Directions: Heat oil in a pan, letting it spread out evenly. Chop mushrooms and sauté until tender, about 3-4 minutes. Gently crumble the tofu into large chunks. You don’t want them to be too small, because they will break apart further as you cook them. Add tofu to pan, stirring occasionally. Add spices and nutritional yeast. Once becomes a bit more composed (think scrambled egg texture), add the spinach. Allow the spinach to wilt, stirring frequently. Serve.

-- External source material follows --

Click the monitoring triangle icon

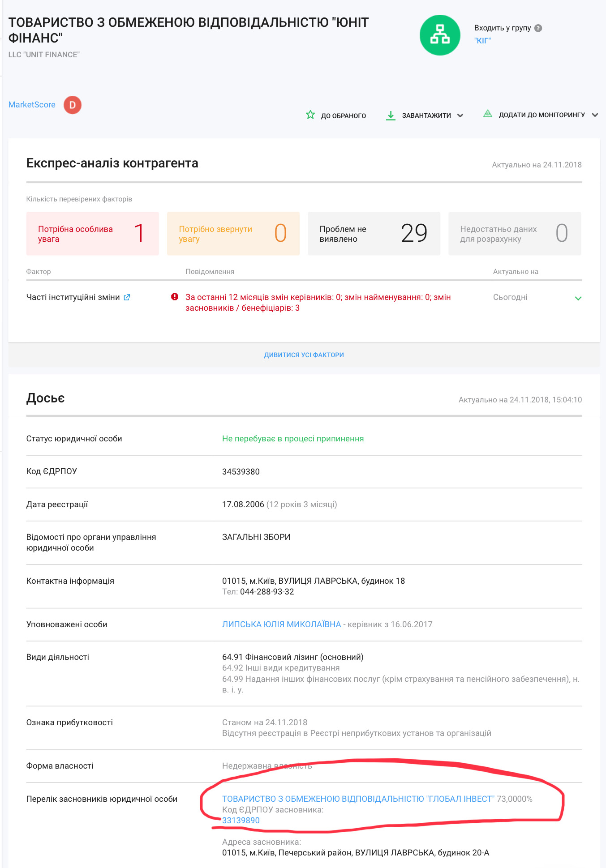point(488,114)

3. Maple-Cider Seared Tofu (serves 4)

This tofu is my most recent soy creation. Using seasonal maple syrup and farmers’ market apple cider, I whipped up this delightfully autumnal protein source.Ingredients: 1 block firm or extra firm tofu, oil of choice, 1/4 cup apple cider, 2 tbsp maple syrup, 2 tsp apple cider vinegar, 1 tsp Tamari or soy sauce of choice, 1/8 tsp ginger,

Directions: Press your tofu for at least 30 minutes or longer to get as much water out as possible. Heat oil in a skillet. Slice tofu into rectangles that are about 1/4 inch thick. Place slices (as many that fit) in the pan and allow to brown, flipping so that each side is browned. Apple cider, maple syrup, apple cider vinegar, Tamari, and ginger. Once all slices of tofu are seared, add them back to the pan and pour the cider mixture over them. Allow the mixture to bubble and flip the slices a few times to ensure they are wholly covered. Repeat with all the slices and serve.

Try out these recipes and you’ll be a tofu expert in no time!